Yesterday I talked with Dr. Cameron’s physician’s assistant who again and again reminded me that I will get better, stronger, etc. with time. Right now, though, I’m at a place where I am tired of being in pain. I am tired of not sleeping well. I am tired of having to hold my stomach any time I try to move. I am tired… Right now, September 2nd seems SO far away and I’m frustrated. Intellectually, I know it’s only been 8 days since my surgery. I know that my wound seems to be healing well and I’m doing really well to be up and out of the hospital. Emotionally, though, I’m not feeling it, right now. Perhaps a shower will help.

As an aside, I wanted to express my deep and heartfelt appreciation to my colleagues at CDC. There is no short-term medical leave at CDC; instead, there is a program for employees to donate excess leave hours they have to people who are in need. If I read it correctly, I have had over 450 hours of leave donated to me. I am in awe. Never had I expected to receive so much. Thank you! And while I am thanking folks, let me also thank Rob and Nancy, from church, who were kind enough to donate skymiles so MaryBeth and I can fly home to Atlanta from Baltimore in first class (figuring I didn’t want to try and squeeze into the smaller seats with my sore stomach).
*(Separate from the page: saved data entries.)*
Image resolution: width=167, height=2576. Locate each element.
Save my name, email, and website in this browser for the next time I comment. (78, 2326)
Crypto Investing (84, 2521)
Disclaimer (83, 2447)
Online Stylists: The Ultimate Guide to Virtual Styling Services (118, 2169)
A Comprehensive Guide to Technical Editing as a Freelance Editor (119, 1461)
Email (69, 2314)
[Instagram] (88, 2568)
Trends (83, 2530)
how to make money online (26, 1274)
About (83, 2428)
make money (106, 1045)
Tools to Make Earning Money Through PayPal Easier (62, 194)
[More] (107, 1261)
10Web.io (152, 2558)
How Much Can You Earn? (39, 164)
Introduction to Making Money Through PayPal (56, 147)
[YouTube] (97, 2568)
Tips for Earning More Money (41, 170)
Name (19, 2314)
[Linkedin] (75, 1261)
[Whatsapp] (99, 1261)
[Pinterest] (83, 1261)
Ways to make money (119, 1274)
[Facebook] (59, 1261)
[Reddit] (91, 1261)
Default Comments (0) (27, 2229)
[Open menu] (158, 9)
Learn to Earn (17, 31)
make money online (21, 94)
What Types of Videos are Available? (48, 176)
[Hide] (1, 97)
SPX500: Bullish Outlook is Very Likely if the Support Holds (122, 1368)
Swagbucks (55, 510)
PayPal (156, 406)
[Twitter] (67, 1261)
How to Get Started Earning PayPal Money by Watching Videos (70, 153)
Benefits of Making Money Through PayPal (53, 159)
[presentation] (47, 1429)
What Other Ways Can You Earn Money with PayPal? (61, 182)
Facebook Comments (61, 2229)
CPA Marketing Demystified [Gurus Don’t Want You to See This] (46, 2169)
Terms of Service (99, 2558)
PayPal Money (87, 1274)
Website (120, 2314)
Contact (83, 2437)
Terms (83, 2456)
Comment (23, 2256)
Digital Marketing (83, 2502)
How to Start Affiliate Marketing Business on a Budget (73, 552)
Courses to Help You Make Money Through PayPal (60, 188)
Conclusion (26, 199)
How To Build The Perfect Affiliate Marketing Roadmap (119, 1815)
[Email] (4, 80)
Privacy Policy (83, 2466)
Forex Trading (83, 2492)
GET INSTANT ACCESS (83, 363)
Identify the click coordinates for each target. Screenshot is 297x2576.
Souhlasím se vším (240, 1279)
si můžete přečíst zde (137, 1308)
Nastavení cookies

Finally, I want to thank my mother-in-law, Elaine, who has stepped up to the Herculean task of watching over our three kids while MB and I are in the northeast. Elaine has been with the kids since August 12 and will be there until the end of August. Thus, I also want to thank my sister-in-law, Susan, who will fly down and watch the kids the last little bit before MB and I get home.

Tomorrow is another day and perhaps I’ll feel better then.

Merle

Sleeping is for the birds

Apparently, I’m not the only one addicted to my blogging.  I have heard from several different sources that I have been lax in my blogging during my respite in NJ.  Well, I don’t want anyone to worry that something untoward had happened.  I am alive and well (perhaps fair to partly cloudy) and resting as much as possible at my Mom’s.  I’m still trying to figure out how to best sleep; the last couple of days have been challenging.
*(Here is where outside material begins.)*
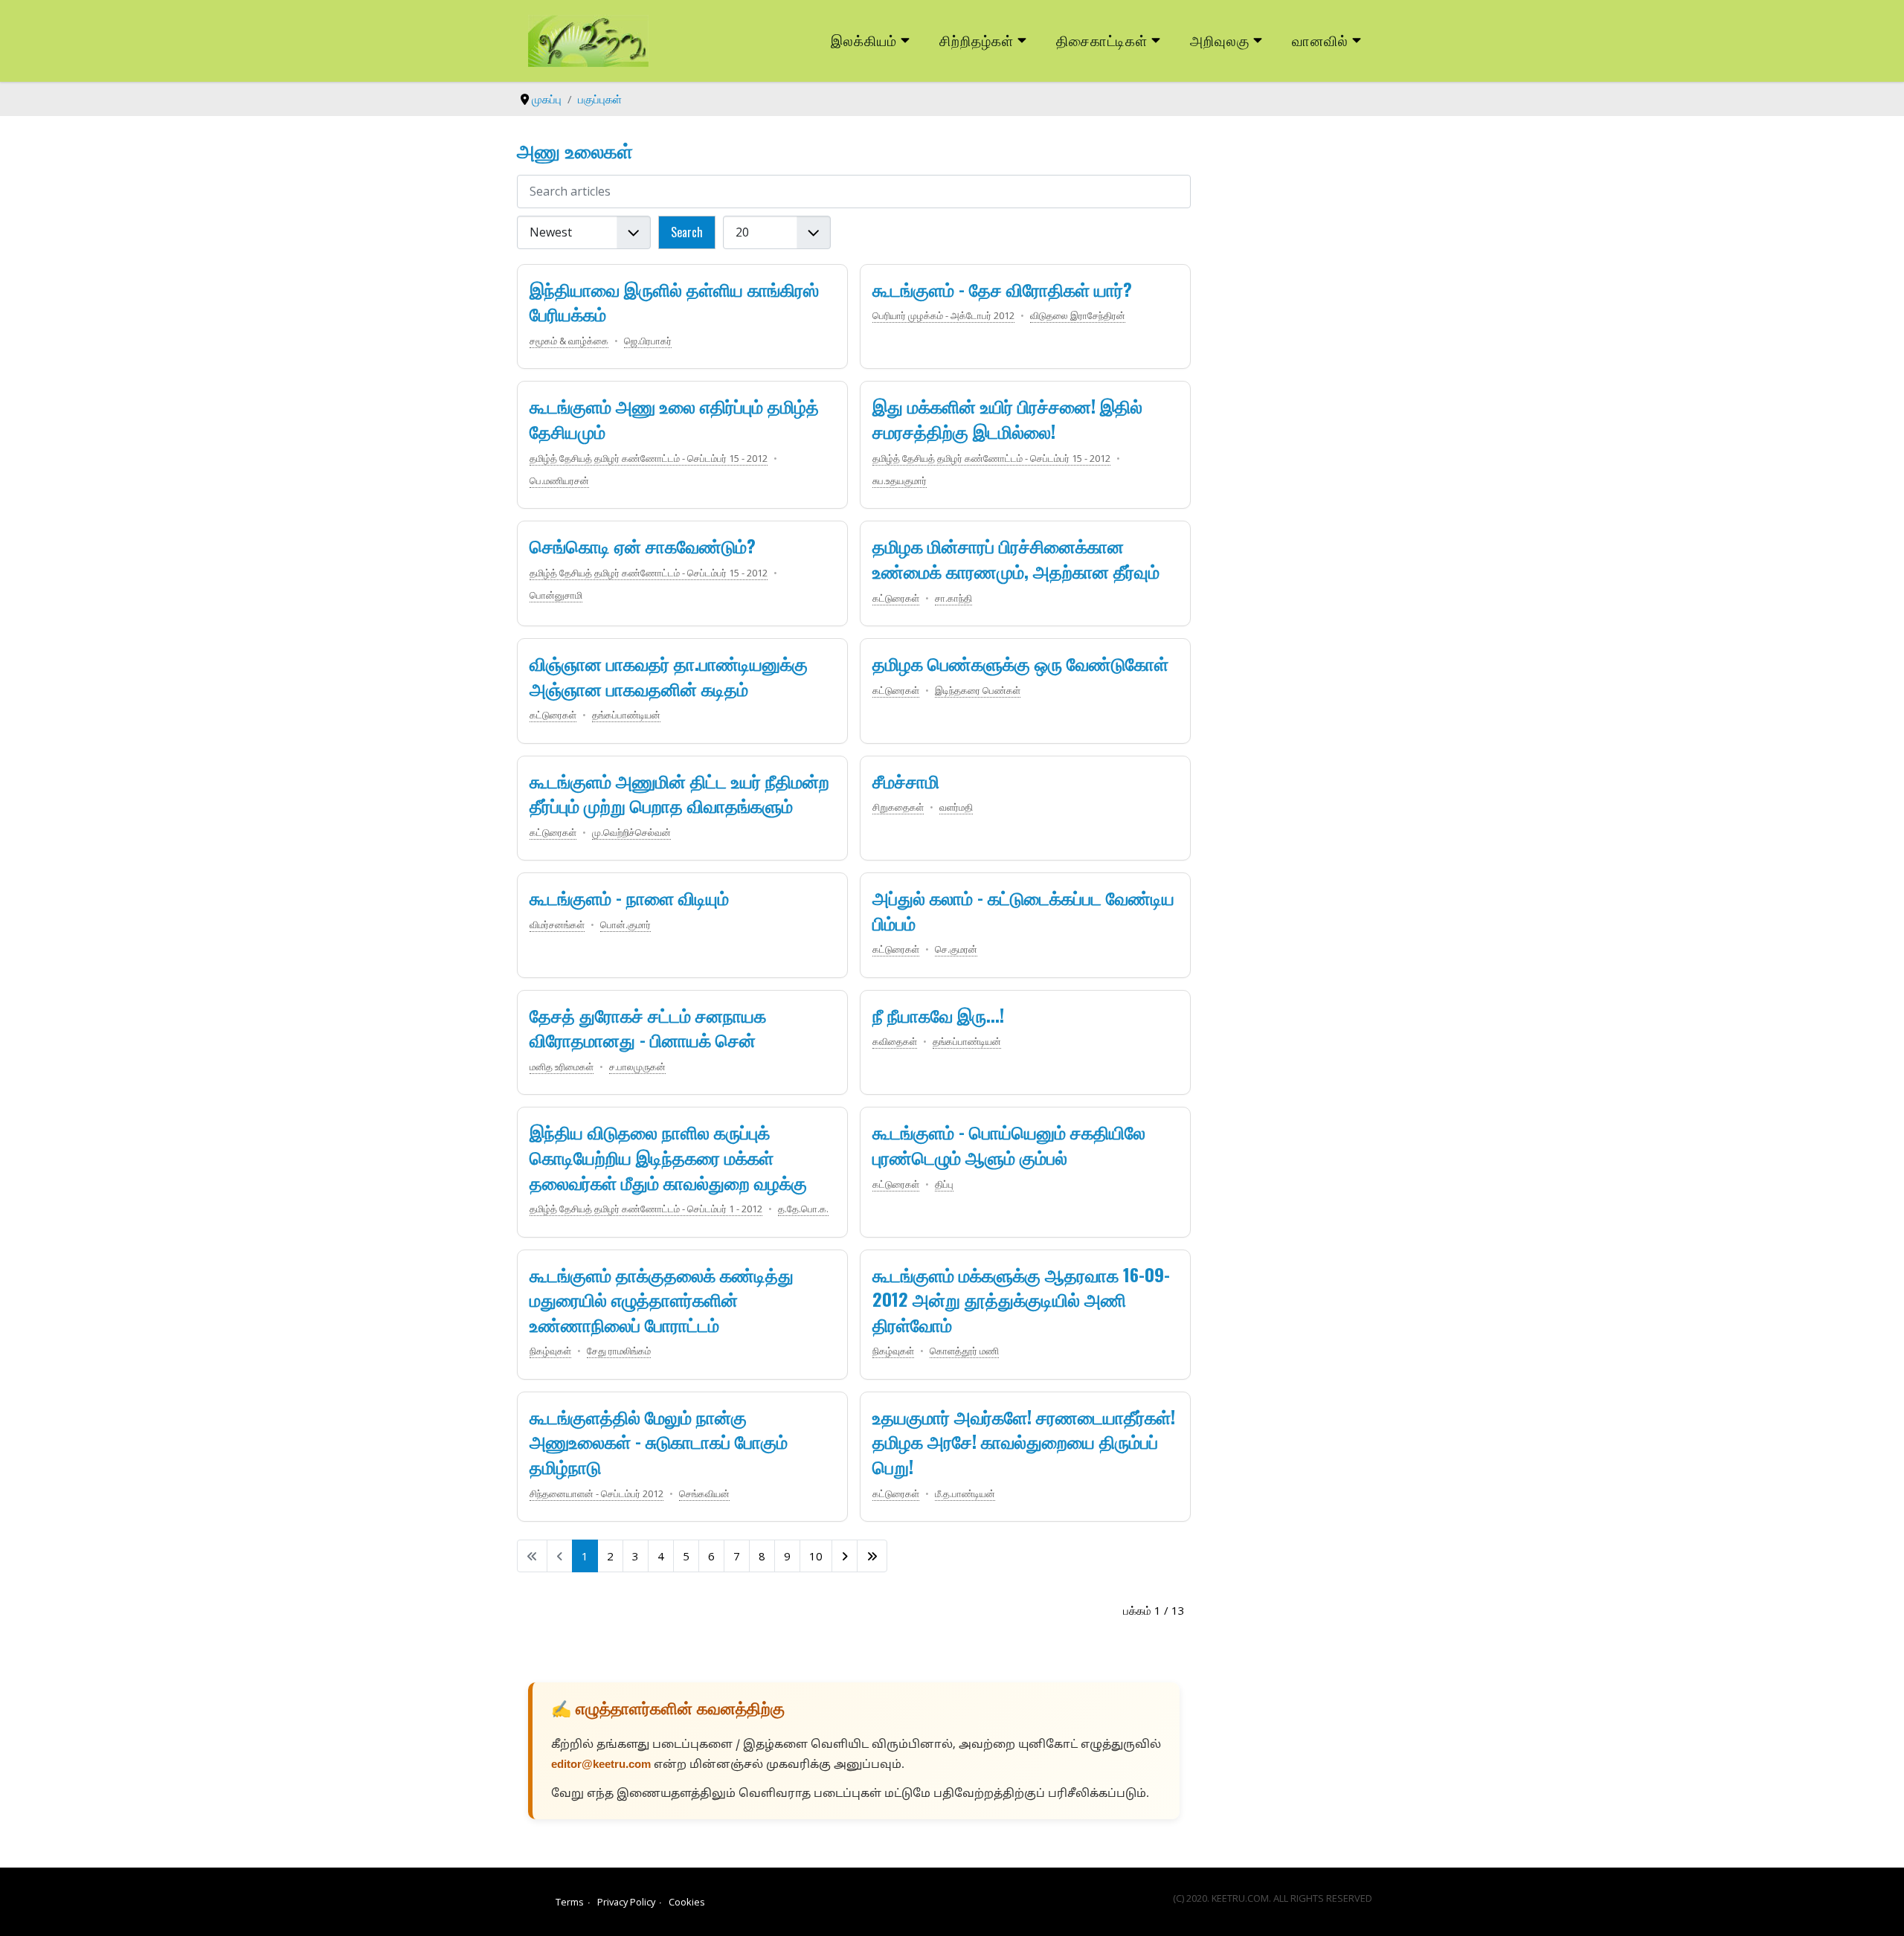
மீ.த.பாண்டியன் (965, 1493)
Today was great, as my brother and his family came to visit.  Actually, they are here to babysit me so that my Mom could run some errands.  I need someone to watch over me and traveling in the car can get uncomfortable.  Later, my sister is supposed to come by, too.  I wish I felt more sociable, but I’m still really tired.

Maybe a nice hot shower tonight will help loosen my back muscles up and I’m going to try and sleep in a “real” bed, rather than an inflatable one.  Sorry to focus on this whole sleeping arrangement thing, but it’s pretty central to my life at the moment.

Talk to you later…

Merle

Not as Hardy as I had Hoped

Well, after a day of trying to use only 1 pain pill / unit of time, I have decided I’m not quite ready to give up the pain meds. I spent much of today not necessarily in pain, but certainly more uncomfortable than previous days. Perhaps I will try spacing the unit of time out longer one the pain meds. Reasonable or not, I am disappointed that I am still having trouble managing the pain.

Otherwise, I took 2 1/2 walks today and an hour and half nap. I had something more of an appetite, but then again, my mother is standing over me as I eat my dinner (I’m not really hungry, though). Ah well, I guess we’d say that today is neither a good nor a bad day.